Uno de los aciertos del director Jean-François Richet, quien ya había mostrado destreza para este tipo de propuestas en Plane (2023), es que sus secuencias de acción son fáciles de seguir. Incluso cuando la locación no tiene un escenario gigante para las explosiones, el cineasta francés logra sacarle el potencial al meter la cámara en pasillos, escaleras y túneles infinitos, en donde vemos la maquinaria del barco y cómo el protagonista se las ingenia para sobrevivir.

A diferencia de otras películas recientes de Statham como Wrath of Man o The Beekeeper, El motín (2026) no recurre a los excesos ridículos de la acción, sino que se enfoca en mostrar a Statham haciendo sus propias acrobacias y peleas mano a mano, con momentos de una violencia tan inventiva. Muchas de las secuencias que se construyen recurren a pocos elementos en pantalla: aquí no hay cientos de secuaces que matar, sino que se reduce a un número limitado, lo que hace que el reto de Cole Reed se sienta un poco más realista, incluso cuando toda la situación es exagerada e inverosímil.

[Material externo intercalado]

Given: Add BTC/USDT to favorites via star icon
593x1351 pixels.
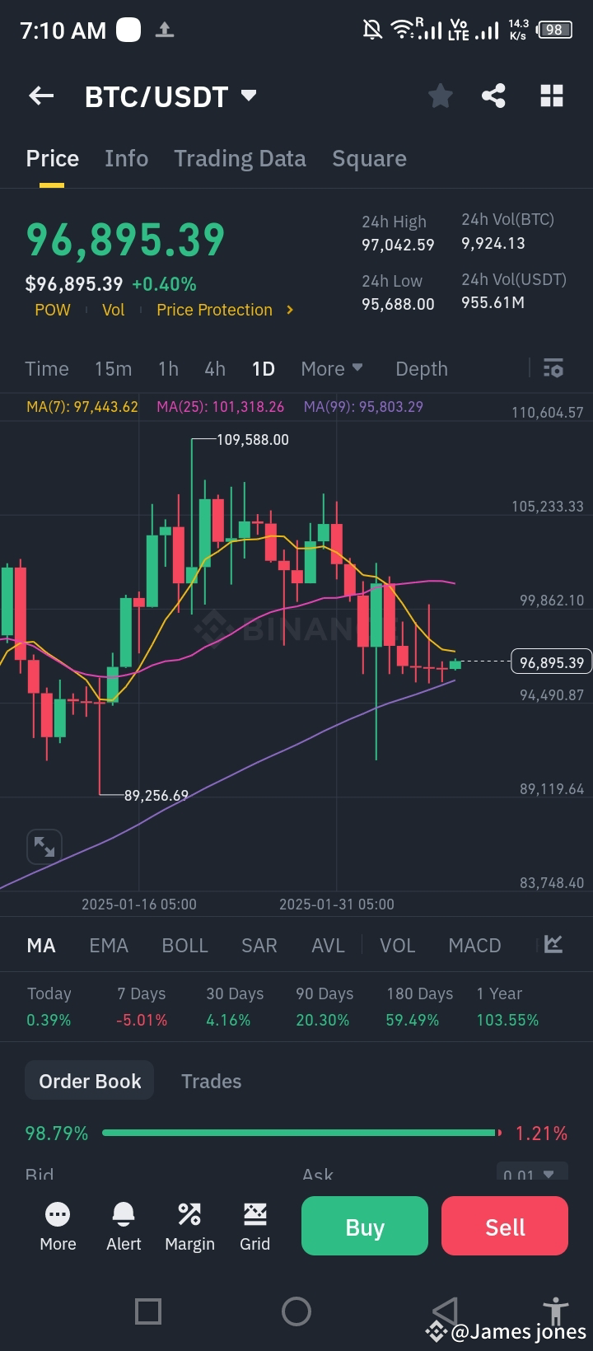Looking at the screenshot, I should 440,96.
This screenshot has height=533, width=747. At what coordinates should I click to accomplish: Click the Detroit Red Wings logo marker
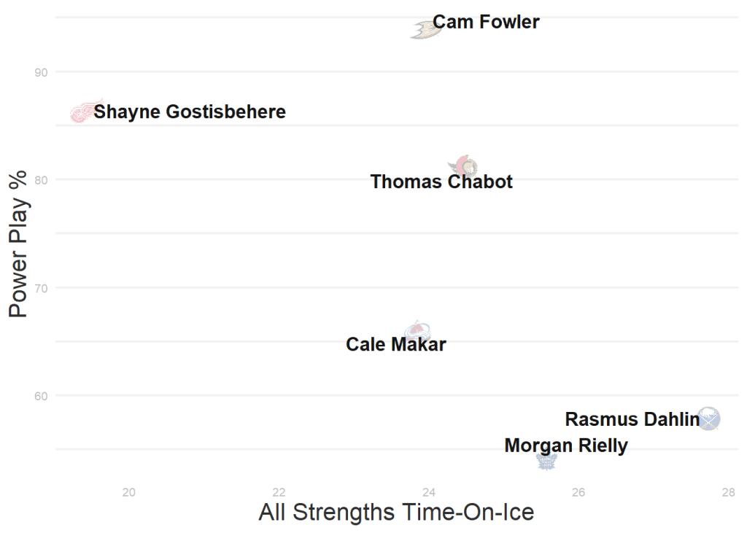click(x=84, y=112)
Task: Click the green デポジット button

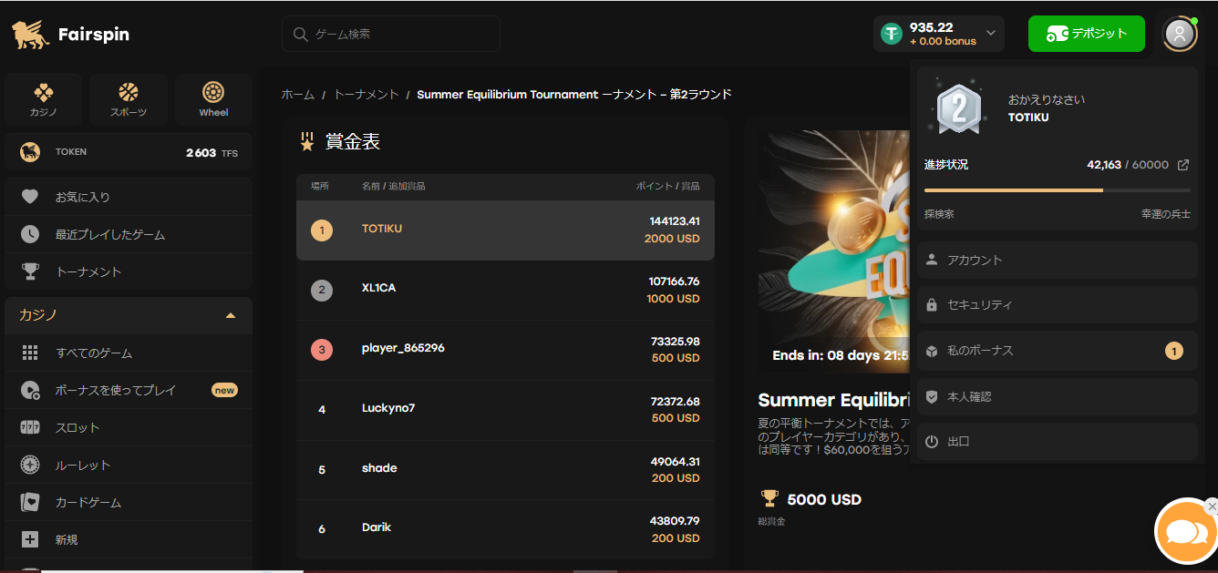Action: click(x=1086, y=34)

Tráiler de El motín (2026)

A partir de su segundo acto, la cinta se eleva bastante y simplemente se deja llevar por la acción. Los villanos son muy clásicos, malos porque son malos, y el ingrediente que le da mucho aderezo a esta ensalada es la actuación de Roland Møller como el malvado Capitán Marko, quien está en el mismo nivel que Statham, y ambos protagonizan una rivalidad que hace que la entrada al cine valga la pena. El inevitable enfrentamiento final que tienen ambos actores es un espectáculo violento, exagerado y comprometido para satisfacer al público. Cuchillos, hachas y metralletas acompañan la orquesta visual, en una secuencia que compensa varias de las coincidencias forzadas que sostiene el guion hasta llegar a ese punto. Es el tipo de clímax que, aunque no reinventa la rueda, cumple exactamente con lo que promete: dos hombres dispuestos a todo, en un espacio del que solo uno saldrá con vida.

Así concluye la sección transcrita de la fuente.